The virtual meeting, organised by the Nepal Communist Party (NCP)’s School Department led by Deputy Prime Minister Ishwar Pokharel, drew even more condemnation after the party’s Foreign Affairs Department said that it was unaware of the meeting.
“The department did not know about it and this is not the right time to hold such a meeting,” Surendra Karki, deputy chief of the party’s foreign department, told the Post.
“There is tension at the India-China border but we are holding a meeting with one of the conflicting parties. We have upheld the policy of non-alignment and peaceful diplomacy, but such activities will harm our credibility.”
A large section of top party leadership skipped the meeting, including Prime Minister KP Sharma Oli, former prime ministers Madhav Kumar Nepal and Jhala Nath Khanal, party vice-chair Bamdev Gautam, party General Secretary Bishnu Poudel, and party spokesperson Narayan Kaji Shrestha. Nepal, who heads the Foreign Affairs Department, only received an invitation on Thursday evening and refused to attend, according to an aide to Nepal.
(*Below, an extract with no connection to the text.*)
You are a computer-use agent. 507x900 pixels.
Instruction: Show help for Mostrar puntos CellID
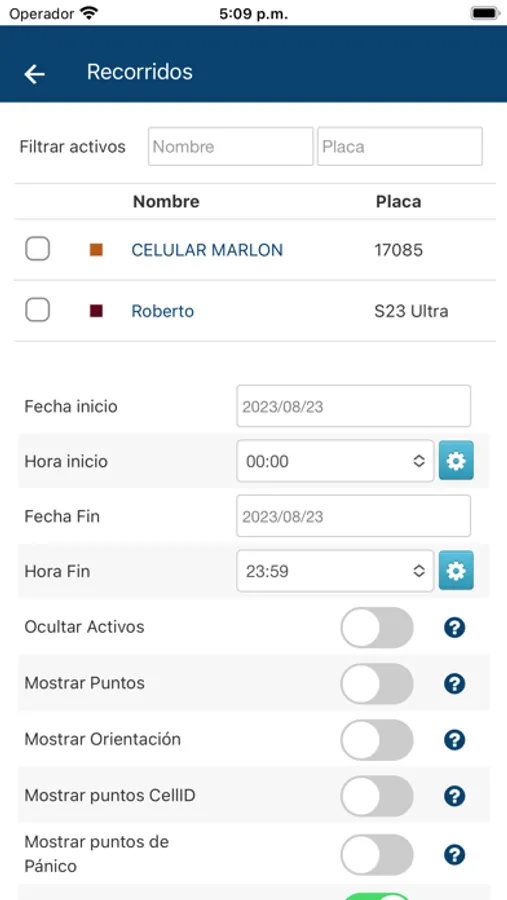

Party co-chair and former prime minister Pushpa Kamal Dahal, however, was the chief guest at the virtual workshop. At the meeting, Dahal said that Nepal will not accept any foreign assistance if there is any military or security interest attached or if any provisions contradict the constitution of Nepal.
Dahal was referring to the ongoing controversy over the $500 million Millenium Challenge Corporation Compact that some have alleged is closely linked to the US’ Indo-Pacific Strategy and its military components.
Several US officials and the US Embassy in Kathmandu have maintained that everything the US does in the region is part of the Indo-Pacific Strategy but that the strategy is a broad plan that is not directed at any particular country.
At the meeting, Dahal expressed satisfaction over Nepal’s participation in the Belt and Road Initiative, Chinese President Xi Jinping’s flagship project.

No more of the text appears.